_Dataset rows:_

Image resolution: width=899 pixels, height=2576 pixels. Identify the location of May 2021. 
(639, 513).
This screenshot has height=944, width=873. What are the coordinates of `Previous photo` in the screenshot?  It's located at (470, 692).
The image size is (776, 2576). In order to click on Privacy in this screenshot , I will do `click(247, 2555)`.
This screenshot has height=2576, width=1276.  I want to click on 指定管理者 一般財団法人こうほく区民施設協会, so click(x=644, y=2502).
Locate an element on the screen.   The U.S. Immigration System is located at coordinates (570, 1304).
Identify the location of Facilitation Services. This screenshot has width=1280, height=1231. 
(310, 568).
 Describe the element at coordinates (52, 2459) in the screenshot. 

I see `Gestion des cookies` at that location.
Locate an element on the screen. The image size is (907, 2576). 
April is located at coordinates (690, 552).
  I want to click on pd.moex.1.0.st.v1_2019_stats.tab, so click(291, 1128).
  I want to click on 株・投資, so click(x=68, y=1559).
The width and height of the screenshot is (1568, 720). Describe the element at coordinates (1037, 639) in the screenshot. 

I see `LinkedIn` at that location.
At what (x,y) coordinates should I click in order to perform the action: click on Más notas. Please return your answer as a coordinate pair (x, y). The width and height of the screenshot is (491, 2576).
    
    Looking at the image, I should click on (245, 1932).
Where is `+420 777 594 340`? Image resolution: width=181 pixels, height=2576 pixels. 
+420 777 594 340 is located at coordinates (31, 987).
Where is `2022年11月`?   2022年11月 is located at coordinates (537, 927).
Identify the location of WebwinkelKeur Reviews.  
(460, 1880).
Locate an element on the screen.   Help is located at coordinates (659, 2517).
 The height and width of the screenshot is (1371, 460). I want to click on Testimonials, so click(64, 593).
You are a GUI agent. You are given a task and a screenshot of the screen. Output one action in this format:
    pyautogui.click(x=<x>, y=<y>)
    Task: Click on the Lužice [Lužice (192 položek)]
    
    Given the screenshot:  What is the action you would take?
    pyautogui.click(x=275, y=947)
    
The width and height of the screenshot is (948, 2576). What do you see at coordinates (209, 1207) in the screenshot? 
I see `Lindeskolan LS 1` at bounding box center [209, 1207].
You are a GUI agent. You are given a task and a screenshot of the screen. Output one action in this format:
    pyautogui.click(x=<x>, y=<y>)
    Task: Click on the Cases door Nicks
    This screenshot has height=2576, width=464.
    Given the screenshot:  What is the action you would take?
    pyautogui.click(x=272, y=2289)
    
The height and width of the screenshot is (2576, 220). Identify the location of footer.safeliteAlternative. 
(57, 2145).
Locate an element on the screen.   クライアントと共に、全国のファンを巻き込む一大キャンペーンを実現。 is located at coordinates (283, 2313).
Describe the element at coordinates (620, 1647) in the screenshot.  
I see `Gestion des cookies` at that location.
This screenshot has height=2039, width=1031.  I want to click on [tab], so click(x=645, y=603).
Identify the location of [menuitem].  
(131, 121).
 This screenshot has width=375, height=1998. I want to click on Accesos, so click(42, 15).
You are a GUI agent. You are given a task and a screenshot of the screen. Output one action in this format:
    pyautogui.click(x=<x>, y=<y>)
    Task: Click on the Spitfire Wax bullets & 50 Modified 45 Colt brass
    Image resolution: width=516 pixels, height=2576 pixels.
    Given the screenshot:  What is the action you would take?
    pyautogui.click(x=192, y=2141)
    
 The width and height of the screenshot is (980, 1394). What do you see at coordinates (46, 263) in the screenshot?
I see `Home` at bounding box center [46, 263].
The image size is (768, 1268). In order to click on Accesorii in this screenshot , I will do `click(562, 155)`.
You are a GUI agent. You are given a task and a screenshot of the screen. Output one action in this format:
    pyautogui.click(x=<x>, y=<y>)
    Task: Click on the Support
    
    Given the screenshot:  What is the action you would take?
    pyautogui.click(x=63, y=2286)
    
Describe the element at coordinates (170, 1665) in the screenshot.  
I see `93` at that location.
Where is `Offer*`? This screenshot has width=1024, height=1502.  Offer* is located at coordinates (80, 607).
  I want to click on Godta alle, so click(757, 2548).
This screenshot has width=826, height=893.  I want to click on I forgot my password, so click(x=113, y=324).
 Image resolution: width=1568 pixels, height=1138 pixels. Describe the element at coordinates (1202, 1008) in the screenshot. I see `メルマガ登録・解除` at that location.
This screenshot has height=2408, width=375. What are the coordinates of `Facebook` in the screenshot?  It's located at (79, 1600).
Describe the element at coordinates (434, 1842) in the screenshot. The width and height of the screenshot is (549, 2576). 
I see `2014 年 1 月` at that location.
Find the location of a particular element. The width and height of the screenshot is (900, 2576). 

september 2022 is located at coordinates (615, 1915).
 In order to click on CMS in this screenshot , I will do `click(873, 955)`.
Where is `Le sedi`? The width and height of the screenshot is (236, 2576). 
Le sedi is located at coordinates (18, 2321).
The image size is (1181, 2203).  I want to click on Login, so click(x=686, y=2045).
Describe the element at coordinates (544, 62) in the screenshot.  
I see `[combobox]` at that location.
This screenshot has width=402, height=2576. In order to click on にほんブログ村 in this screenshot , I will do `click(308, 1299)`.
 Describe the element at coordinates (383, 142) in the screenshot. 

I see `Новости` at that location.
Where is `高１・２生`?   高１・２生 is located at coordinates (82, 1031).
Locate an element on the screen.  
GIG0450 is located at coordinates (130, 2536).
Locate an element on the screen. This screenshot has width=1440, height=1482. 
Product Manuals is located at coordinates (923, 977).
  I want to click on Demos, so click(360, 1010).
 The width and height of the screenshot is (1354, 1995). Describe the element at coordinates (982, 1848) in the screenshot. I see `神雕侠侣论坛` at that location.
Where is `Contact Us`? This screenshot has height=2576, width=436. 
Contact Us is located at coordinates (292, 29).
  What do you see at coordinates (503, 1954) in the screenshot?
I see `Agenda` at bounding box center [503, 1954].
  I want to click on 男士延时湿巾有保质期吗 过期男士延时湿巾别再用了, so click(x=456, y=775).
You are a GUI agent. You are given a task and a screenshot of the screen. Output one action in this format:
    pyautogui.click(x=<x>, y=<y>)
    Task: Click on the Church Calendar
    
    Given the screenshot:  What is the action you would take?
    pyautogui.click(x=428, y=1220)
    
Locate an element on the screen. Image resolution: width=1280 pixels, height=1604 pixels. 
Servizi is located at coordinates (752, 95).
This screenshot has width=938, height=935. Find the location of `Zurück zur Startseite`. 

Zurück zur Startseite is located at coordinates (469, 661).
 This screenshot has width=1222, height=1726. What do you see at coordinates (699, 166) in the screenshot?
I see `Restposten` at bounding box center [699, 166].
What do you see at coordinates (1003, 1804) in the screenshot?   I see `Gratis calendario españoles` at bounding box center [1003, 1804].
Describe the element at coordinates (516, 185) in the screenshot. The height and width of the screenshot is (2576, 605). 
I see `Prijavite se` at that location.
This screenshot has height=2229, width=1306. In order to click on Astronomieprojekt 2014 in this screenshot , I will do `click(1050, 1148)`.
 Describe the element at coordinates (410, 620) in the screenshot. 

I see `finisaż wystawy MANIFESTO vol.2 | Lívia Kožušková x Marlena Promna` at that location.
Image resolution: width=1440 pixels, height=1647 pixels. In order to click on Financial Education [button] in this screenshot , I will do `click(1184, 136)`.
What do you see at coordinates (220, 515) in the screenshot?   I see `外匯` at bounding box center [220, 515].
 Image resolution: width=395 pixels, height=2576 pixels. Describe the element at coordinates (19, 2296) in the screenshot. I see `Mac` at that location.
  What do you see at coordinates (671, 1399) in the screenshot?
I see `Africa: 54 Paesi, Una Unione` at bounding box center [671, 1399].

_Written exercise:_
Please return everything in the records from the line that contains "This screenshot has width=402, height=2576." down to the line that contains "GIG0450 is located", both lines included, copied without any change.

_Correct output:_
This screenshot has width=402, height=2576. In order to click on にほんブログ村 in this screenshot , I will do `click(308, 1299)`.
 Describe the element at coordinates (383, 142) in the screenshot. 

I see `Новости` at that location.
Where is `高１・２生`?   高１・２生 is located at coordinates (82, 1031).
Locate an element on the screen.  
GIG0450 is located at coordinates (130, 2536).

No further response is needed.